Export Speed - Filters and Interpolation

AMD good. Intel bad. LOL! :rofl: :rofl: :rofl:

Thanks for the tip, @Austin! If I invest in big disks so I can actually use lossless intermediate files, now I know they need to be blazingly fast big drives.

1 Like

Already on my wish list. Thanks for the confirmation, @Austin

Sidenote - My Setup:

[HP Compaq 6305 Pro Small Form Desktop,
AMD Quad Core A8 5500 3.2Ghz,
8GB DDR3,
480GB SSD Hard Drive,
GeForce GT 710,
Kubuntu Linux 18.04

Cameras, (at the time this video was recorded):

Nokia Lumia 920 cellphone,
Nokia Lumia 830 cellphone,
cheap Chinese GoPro-clone from the WalMart clearance table,
Panasonic HDC-SD80

The experiment here is taken from a remastering session; I am producing an edit-friendly intermediate file with the best audio from the Panasonic overlaid on the GoPro-clone video to get one of four simultaneous views for final editing.

1 Like

Sidenote - My Process:

(1) shoot three or four simultaneous videos, tripod mounted cameras.

(2) Produce that many time-synchronized intermediate mp4 files, equal length, audio sync problems corrected, flesh-tones color matched, camera-angle problems corrected, etc.

(3) Final edit from the intermediate files.

Before proxies, this was the only way to avoid the horrendously slow rendering during editing with all filters in place. I had tried using the semi-automatic edit-friendly file conversion in Shotcut when it was introduced; I was not satisfied with the results, so I began to do my own.

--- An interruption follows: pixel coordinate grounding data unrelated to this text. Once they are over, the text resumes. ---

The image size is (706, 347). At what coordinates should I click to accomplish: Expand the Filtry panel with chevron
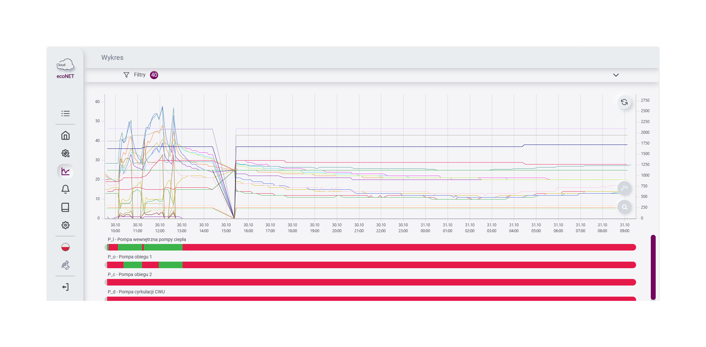point(616,75)
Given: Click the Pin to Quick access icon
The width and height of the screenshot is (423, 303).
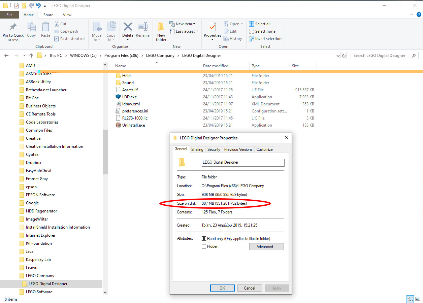Looking at the screenshot, I should click(x=13, y=27).
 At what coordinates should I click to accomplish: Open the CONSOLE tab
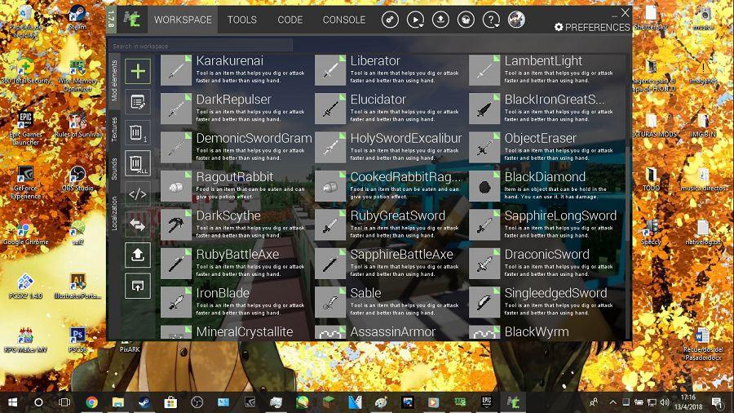tap(343, 20)
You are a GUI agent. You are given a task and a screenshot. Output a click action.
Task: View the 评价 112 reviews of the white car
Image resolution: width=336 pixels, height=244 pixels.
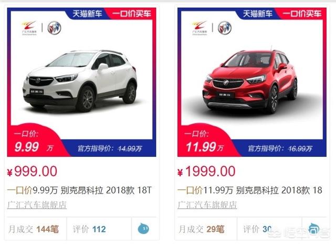89,229
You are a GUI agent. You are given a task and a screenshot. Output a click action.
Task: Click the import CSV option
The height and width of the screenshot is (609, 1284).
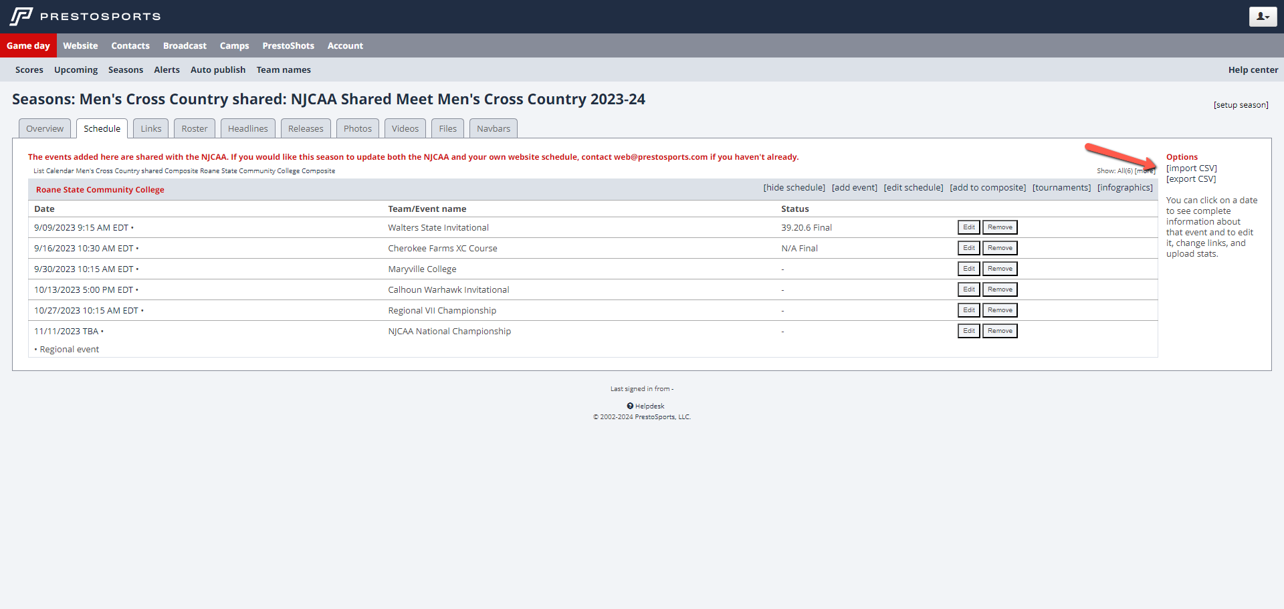pos(1191,168)
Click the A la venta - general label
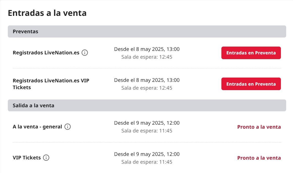This screenshot has width=293, height=173. pyautogui.click(x=37, y=127)
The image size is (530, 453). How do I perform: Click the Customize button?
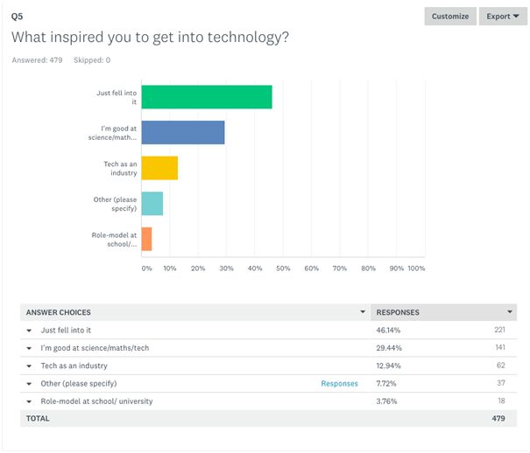tap(450, 17)
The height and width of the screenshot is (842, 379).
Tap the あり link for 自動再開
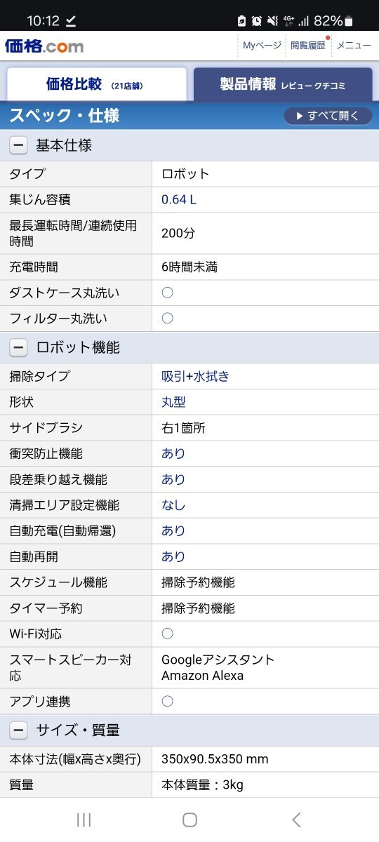tap(173, 556)
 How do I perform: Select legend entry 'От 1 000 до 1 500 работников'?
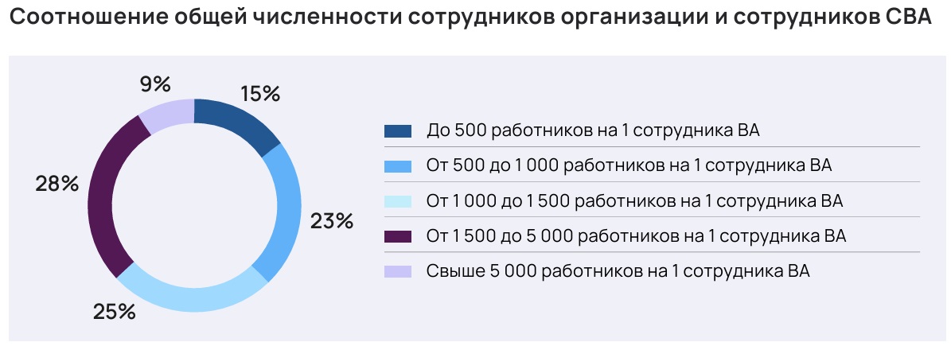click(x=634, y=201)
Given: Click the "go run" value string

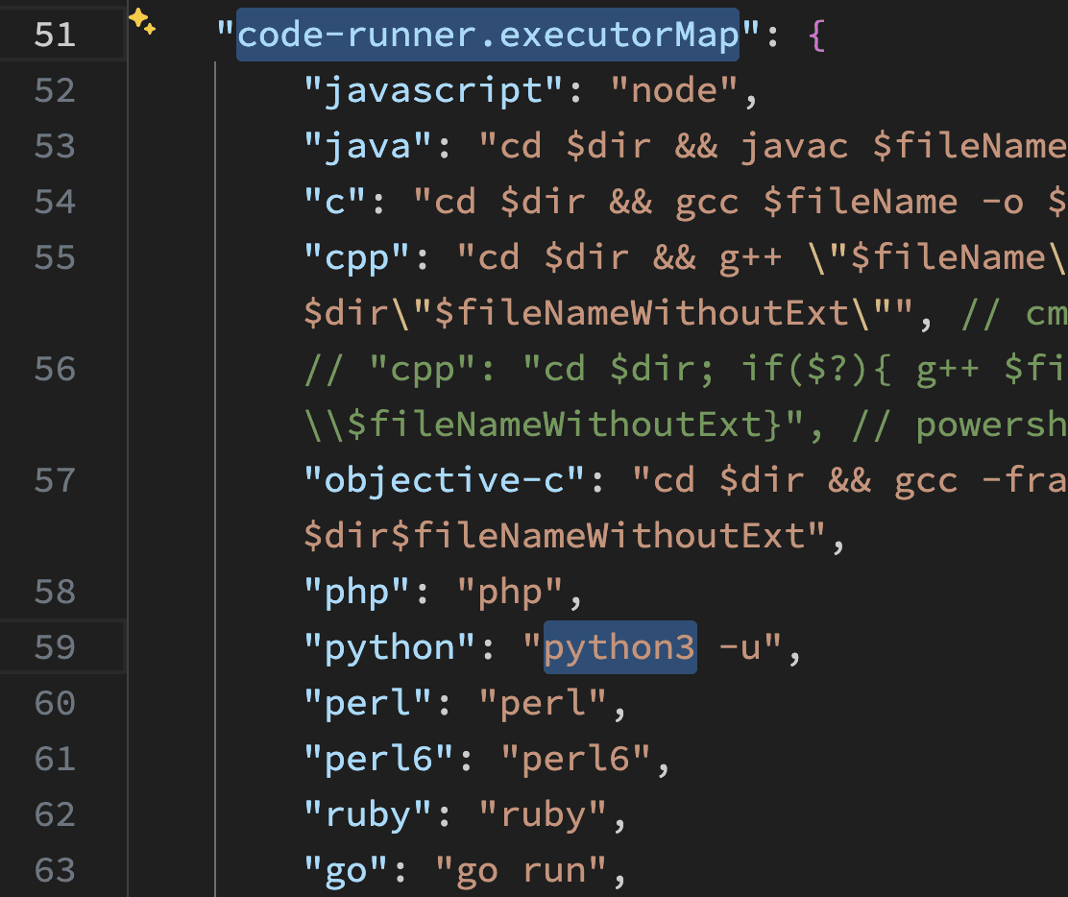Looking at the screenshot, I should [522, 870].
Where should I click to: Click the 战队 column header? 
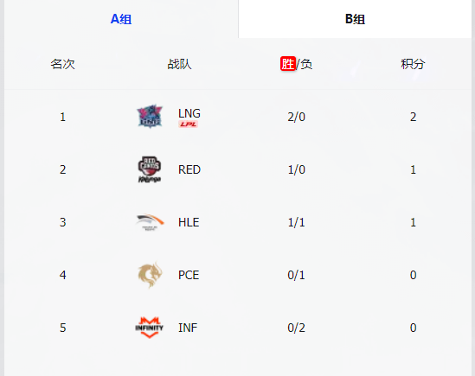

Unfortunately, there is a ton of nuance to this. There is a difference between the number of threads used to generate a frame (for filters and compositing), versus the number of threads used to encode a frame (by libx264). If encoding with H.264/HEVC, the encoder will saturate any remaining CPU and make it look like it’s being used well. But Shotcut itself may only be using a single core to generate the frame.

The easiest way to verify this is to use an export codec that is near-zero CPU load, like hardware encoding or libx264 with preset=veryfast and then we can see the cores and threads used to generate a frame.

The other nuance is which filters are used. Some thread very well. Some like “Reduce Noise: Wavelet” only use a single thread (but it’s awesome at its job so I use it anyway). Using a zero-load encoder is the main way to tell what Shotcut is really using, as opposed to what the encoder is using.

Since you noticed your CPU usage at 70% instead of 100%, that tells me the encoder is waiting for a frame to be generated and is sitting idle.

This used to be true. GPU was disabled many versions ago due to instability. It can be manually turned on, but few people do it. Not recommended. Those were probably old discussion topics you found.

Whatever makes you happy lol. :rofl:

For real-time editing, this would be true. If you edit with proxies, the proxies are low disk usage and there is no speed issue with affordable giant magnetic drives. I still use large magnetic HDDs since I use proxies. Proxies are amazing.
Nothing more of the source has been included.